APT除了对客户的防御产品的预算和产品定位造成变化之外，其实还造成了理念上的变化，因为2010年的时候只有一家FireEye查这种APT攻击，当时他的方法一点都不新，是属于各家安全厂商里面都懂的技术——沙箱，只是以往我们将沙箱放在后台做分析，从来不把分析结果和部署放在用户企业环境里面。

他的思路和其他的不太一样，他觉得当时这些企业运维人员技能已经有了很大的变化，不像以前使用杀毒软件的小白用户，这些运维人员懂安全，甚至看得明白这种威胁病毒的分析报告。所以他觉得既然用户能看得懂，不如我把整个产品的决策权下放给用户，不用什么事情都走以前的流程。比如说我必须把一个APT样本送回我的总部，总部再来分析。这有个客观原因就是由于企业处于敏感考虑，他可能不允许把这些样本送回总部，所以导致了新的产品思路，就是说我可以让用户做安全运维安全的判断，来作为一个安全防御的主要协作方，不是什么事情都由安全厂商来做，而是有很大一部分我可以让给用户来做。

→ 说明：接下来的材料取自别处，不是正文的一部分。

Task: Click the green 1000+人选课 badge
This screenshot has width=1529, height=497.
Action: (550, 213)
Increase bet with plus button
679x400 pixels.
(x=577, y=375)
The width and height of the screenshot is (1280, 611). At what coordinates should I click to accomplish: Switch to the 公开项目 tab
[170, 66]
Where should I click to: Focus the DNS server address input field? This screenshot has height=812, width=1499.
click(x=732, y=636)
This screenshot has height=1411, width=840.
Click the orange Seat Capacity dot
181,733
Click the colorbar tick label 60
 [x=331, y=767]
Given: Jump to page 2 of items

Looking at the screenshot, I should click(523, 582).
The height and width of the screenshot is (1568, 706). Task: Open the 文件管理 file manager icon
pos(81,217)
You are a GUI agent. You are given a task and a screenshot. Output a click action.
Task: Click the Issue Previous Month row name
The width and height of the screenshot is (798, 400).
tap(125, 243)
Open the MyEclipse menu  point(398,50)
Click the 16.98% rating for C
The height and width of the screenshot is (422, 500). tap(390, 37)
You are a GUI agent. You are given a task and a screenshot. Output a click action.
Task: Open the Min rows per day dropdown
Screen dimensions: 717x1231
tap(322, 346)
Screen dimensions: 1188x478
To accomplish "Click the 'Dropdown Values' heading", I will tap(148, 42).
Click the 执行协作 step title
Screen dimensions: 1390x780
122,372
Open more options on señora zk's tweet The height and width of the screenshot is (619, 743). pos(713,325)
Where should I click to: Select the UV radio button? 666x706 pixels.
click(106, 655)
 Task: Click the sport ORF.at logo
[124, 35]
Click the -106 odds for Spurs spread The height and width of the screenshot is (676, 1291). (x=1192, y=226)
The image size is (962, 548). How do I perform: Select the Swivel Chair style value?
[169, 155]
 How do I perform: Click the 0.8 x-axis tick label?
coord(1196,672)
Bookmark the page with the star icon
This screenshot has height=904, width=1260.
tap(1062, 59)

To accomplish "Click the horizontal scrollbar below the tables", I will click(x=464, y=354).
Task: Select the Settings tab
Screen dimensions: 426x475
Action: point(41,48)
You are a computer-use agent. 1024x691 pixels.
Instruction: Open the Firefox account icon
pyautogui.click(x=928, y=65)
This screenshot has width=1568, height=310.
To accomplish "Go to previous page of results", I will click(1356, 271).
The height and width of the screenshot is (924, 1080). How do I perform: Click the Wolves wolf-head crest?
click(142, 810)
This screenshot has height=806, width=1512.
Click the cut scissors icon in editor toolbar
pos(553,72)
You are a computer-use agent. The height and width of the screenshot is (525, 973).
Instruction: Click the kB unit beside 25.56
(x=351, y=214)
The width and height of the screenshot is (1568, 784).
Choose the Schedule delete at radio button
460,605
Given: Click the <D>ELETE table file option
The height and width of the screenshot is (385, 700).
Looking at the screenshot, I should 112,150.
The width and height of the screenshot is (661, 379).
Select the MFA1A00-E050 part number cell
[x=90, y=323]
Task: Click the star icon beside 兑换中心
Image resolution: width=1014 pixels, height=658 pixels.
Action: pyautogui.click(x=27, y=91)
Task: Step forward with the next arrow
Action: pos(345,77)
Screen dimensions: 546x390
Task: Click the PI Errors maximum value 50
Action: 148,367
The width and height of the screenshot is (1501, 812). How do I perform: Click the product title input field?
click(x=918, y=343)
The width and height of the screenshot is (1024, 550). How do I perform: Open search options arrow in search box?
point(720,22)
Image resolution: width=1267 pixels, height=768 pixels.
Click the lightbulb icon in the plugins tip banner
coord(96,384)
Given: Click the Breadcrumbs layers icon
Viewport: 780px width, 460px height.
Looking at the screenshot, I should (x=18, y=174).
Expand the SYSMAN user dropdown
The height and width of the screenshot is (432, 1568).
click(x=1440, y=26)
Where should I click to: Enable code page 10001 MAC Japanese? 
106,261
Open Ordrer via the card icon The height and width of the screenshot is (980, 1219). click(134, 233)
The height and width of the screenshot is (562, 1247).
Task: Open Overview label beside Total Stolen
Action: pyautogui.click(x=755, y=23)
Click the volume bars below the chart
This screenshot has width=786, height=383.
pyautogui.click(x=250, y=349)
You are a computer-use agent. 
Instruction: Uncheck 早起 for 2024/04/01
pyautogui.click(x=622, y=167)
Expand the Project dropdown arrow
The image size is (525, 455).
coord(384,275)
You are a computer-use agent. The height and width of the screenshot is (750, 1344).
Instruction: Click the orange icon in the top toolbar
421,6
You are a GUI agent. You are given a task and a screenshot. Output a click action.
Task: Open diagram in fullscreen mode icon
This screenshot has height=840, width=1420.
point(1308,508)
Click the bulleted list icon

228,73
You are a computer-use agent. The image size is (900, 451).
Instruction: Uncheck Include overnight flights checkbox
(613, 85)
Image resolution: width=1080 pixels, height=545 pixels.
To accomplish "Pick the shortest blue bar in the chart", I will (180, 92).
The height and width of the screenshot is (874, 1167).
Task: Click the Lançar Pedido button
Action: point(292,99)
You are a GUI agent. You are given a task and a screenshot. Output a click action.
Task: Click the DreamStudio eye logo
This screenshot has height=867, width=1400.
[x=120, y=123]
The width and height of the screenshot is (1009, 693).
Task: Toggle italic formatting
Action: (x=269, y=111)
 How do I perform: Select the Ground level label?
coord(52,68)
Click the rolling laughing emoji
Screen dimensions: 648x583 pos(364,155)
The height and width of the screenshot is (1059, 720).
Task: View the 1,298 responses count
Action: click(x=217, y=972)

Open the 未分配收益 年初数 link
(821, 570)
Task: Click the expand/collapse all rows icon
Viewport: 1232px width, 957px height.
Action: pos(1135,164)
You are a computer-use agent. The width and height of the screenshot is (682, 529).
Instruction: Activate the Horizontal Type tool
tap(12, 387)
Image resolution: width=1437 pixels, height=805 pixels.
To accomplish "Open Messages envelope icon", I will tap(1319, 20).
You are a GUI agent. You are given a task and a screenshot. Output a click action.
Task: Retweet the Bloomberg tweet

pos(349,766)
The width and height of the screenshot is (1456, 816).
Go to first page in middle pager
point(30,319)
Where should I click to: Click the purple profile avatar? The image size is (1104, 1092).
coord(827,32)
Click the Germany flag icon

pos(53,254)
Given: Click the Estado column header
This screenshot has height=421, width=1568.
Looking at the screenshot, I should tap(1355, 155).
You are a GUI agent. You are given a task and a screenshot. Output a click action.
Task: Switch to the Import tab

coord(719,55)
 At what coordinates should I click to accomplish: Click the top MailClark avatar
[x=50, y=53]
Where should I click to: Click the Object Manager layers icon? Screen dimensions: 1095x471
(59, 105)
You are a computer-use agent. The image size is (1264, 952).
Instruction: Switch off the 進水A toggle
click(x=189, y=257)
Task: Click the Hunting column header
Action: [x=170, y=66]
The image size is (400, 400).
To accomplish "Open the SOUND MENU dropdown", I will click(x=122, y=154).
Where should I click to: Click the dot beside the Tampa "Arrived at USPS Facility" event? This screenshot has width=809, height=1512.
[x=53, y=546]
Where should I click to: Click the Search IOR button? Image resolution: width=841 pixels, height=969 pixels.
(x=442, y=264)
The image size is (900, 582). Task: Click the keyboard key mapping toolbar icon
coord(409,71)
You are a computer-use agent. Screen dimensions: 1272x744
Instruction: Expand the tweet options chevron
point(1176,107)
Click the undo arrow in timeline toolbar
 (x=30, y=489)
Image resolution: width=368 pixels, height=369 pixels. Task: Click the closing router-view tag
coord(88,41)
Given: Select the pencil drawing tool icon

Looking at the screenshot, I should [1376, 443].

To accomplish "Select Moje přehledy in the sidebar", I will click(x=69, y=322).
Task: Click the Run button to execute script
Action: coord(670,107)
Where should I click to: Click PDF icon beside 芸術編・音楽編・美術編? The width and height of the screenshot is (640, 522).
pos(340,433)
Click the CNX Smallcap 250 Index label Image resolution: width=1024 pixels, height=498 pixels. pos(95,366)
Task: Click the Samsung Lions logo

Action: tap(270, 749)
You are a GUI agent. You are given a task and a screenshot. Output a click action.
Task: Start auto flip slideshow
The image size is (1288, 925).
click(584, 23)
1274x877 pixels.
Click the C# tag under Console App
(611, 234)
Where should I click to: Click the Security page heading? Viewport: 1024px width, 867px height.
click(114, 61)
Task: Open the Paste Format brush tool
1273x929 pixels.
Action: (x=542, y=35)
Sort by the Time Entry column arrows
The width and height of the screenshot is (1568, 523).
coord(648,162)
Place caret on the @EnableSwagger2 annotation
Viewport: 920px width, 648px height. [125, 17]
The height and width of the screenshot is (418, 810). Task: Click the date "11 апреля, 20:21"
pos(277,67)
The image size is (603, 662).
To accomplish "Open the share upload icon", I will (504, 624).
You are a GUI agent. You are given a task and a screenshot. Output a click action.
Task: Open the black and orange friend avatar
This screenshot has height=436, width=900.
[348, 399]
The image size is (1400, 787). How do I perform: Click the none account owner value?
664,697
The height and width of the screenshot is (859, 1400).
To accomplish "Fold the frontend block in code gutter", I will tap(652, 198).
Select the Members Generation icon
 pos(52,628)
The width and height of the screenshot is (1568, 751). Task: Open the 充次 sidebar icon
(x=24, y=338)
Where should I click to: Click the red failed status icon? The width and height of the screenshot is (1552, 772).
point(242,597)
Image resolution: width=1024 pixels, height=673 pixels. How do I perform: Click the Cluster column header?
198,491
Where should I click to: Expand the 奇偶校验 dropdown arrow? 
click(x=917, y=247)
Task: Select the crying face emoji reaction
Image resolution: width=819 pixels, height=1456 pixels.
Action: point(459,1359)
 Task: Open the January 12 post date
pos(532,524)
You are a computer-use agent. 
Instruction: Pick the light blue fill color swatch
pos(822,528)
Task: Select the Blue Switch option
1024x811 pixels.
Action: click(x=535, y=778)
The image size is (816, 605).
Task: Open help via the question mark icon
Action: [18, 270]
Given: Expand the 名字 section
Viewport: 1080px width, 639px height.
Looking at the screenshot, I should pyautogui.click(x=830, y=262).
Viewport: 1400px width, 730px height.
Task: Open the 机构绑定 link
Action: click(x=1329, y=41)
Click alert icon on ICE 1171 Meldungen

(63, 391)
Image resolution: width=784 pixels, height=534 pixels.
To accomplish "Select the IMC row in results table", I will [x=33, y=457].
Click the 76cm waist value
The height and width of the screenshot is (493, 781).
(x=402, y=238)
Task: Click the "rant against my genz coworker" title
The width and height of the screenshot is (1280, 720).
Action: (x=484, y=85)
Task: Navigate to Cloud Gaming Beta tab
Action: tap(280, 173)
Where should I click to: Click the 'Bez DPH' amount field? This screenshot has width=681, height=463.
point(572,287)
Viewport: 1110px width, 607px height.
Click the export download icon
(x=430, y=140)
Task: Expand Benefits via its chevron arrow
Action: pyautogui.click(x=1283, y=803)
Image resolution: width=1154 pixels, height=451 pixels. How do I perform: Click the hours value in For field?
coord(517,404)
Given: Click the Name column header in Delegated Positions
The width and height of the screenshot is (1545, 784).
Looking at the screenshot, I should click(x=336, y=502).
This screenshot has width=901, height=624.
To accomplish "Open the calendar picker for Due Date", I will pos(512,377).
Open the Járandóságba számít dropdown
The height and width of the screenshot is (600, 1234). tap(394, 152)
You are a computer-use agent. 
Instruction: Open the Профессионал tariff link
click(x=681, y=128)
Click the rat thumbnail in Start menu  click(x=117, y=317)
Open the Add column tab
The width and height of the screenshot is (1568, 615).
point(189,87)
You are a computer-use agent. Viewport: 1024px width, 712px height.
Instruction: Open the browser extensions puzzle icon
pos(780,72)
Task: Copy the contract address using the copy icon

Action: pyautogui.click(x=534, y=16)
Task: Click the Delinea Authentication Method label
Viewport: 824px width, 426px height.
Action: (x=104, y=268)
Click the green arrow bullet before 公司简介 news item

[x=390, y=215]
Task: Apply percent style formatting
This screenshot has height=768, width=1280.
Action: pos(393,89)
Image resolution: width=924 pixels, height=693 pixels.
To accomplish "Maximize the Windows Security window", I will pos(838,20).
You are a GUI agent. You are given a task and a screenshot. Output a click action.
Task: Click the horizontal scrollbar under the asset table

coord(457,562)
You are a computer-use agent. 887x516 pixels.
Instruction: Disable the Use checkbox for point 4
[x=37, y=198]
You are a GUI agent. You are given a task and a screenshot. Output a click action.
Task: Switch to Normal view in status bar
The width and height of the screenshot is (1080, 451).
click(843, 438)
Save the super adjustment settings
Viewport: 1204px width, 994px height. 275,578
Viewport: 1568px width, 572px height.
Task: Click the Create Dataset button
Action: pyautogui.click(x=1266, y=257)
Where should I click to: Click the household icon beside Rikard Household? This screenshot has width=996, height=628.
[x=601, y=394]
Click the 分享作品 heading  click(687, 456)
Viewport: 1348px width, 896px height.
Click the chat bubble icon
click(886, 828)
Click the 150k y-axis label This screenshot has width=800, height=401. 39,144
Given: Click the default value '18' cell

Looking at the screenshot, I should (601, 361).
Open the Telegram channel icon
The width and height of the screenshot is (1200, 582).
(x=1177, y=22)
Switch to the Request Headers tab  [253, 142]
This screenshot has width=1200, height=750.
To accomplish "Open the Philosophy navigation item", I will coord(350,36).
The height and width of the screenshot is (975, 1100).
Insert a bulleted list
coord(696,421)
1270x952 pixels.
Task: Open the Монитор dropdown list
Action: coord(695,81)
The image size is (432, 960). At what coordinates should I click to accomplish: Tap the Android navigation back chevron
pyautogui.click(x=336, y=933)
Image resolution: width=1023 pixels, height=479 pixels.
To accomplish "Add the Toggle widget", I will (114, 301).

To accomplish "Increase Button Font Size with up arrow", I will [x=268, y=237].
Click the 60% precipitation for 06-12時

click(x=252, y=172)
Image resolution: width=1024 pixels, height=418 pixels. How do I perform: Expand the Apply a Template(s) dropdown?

而且一旦按照这种思路往下走，就意味着这个产品能开放出很多新的功能点：1，我会加很多分析能力在里面；2，非实时；3，需要用户更多精力投入。

当然这有个核心问题就是：如果让用户来花精力投入，我该让他每天花多少个小时，花多少人员投入？这个对于我来说是比较微妙的度的问题。

用户资源投入的问题

这方面有很多极端不计成本的例子，比如这张图里面是NSA2007年暴露出来的防御系统，他们对于简单的攻击手法还是用商业的软件，就是黄色那一圈。对于比较复杂一点的方法他们可能会由他们自己花钱建立一个系统，最右上方里面是他们基于威胁情报，他们叫sigint。其实这是他们自己的威胁情报跟分析系统结合的一个例子，我们现在很多新的系统也在往这方向靠，当时这套系统的开发成本是非常高昂的，只有NSA这种不缺钱的单位才能用，如果我们一些企业里面要花这么多成本，肯定没法跟董事会交代。

所以大家来退而求其次，企业会说我接受数据可能会被泄露的一部分风险，并把风险量化，是可能亏100万还是亏1000万？而且会针对量化的风险来决定投多少钱下去，所以按这种思路我们也有些比较类似的产品在往这个方向走。当然我觉得目前所有的产品形态和功能离做得很完善还有比较大的距离。